L’Adunanza Plenaria evita di approfondire il tema della natura del diritto di accesso, sul quale, già in una decisione del 20067, aveva dichiarato di non volersi esprimere perché la questione non rivestiva alcuna utilità ai fini della decisione della controversia sottoposta, in quella occasione, al suo esame.
Nella pronuncia del 2006, i Giudici di Palazzo Spada avevano ricapitolato gli esiti del confronto sviluppatosi sia in senso alla giurisprudenza che alla dottrina, nel quale si era inserita proprio una decisione dell’Adunanza Plenaria del 19998, assertiva della tesi della posizione legittimante all’accesso in termini di interesse legittimo, a cagione del collegamento della posizione del privato con l’interesse pubblico e facendo leva sulla struttura impugnatoria del giudizio.
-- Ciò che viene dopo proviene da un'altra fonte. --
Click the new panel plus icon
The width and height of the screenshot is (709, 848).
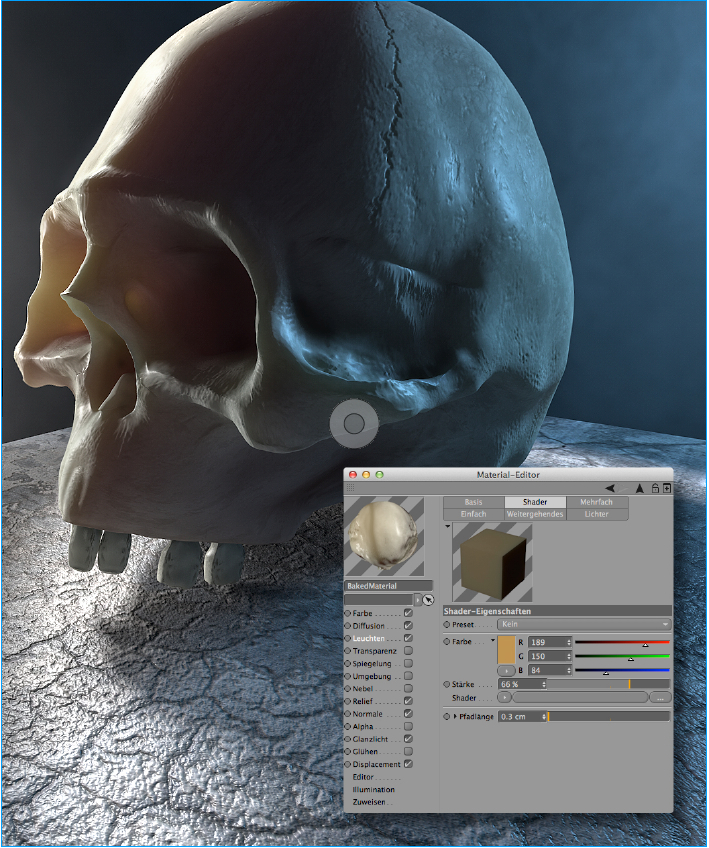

Non erano mancati tuttavia, in seno al medesimo Consiglio di Stato, orientamenti contrastanti, registrandosi pronunce in linea con l’anzidetta decisione9 e decisioni che propendevano ancora per la configurabilità dell’accesso in termini di diritto soggettivo10.
Quest’ultima tesi, in particolare, faceva leva essenzialmente sul carattere vincolato dei poteri rimessi all’amministrazione in sede di esame dell’istanza di accesso, poteri aventi ad oggetto la mera ricognizione della sussistenza dei presupposti di legge e l’assenza di elementi ostativi all’accesso, nonché sulla peculiarità dei poteri istruttori e decisori del giudice: i primi, volti a valutare la sussistenza dei requisiti sostanziali che legittimano all’accesso11, al di là delle ragioni addotte dall’amministrazione nell’atto; i secondi, estesi all’imposizione all’amministrazione di un comportamento positivo consistente nell’adempimento dell’ordine giudiziale di esibizione dei documenti (art. 25 l. n. 241/1990).
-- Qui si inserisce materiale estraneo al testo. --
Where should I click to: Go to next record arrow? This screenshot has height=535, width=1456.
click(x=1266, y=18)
La tesi del diritto soggettivo sarebbe poi stata corroborata dall’inclusione del diritto di accesso nei livelli essenziali delle prestazioni concernenti i diritti civili e politici ai sensi dell’art. 117 Cost. (art. 22, co. 2, l. n. 241/1990, come modificato dalla l. n. 15/2005) e dalla riconduzione del giudizio in tema di accesso alla giurisdizione esclusiva del giudice amministrativo (dapprima in forza della previsione dell’art. 25, co. 5, l. n. 241/1990, come modificato dalla l. 14.5.2005, n. 80 e, poi, dell’art. 133, co. 1, n. 6, c.p.a., introdotto con d.lgs. 2.7.2010, n. 104).
Nella plenaria del 2006, i Giudici di Palazzo Spada, pur non prendendo posizione sulla natura della situazione giuridica, affermarono che la legittimazione all’accesso è questione che si pone “a monte” rispetto a quella incentrata sulla consistenza della pretesa di accesso, configurata come una posizione di vantaggio protetta dall’ordinamento, in chiave strumentale di tutela ulteriore di una situazione legittimante di base, sia essa di diritto soggettivo o di interesse legittimo.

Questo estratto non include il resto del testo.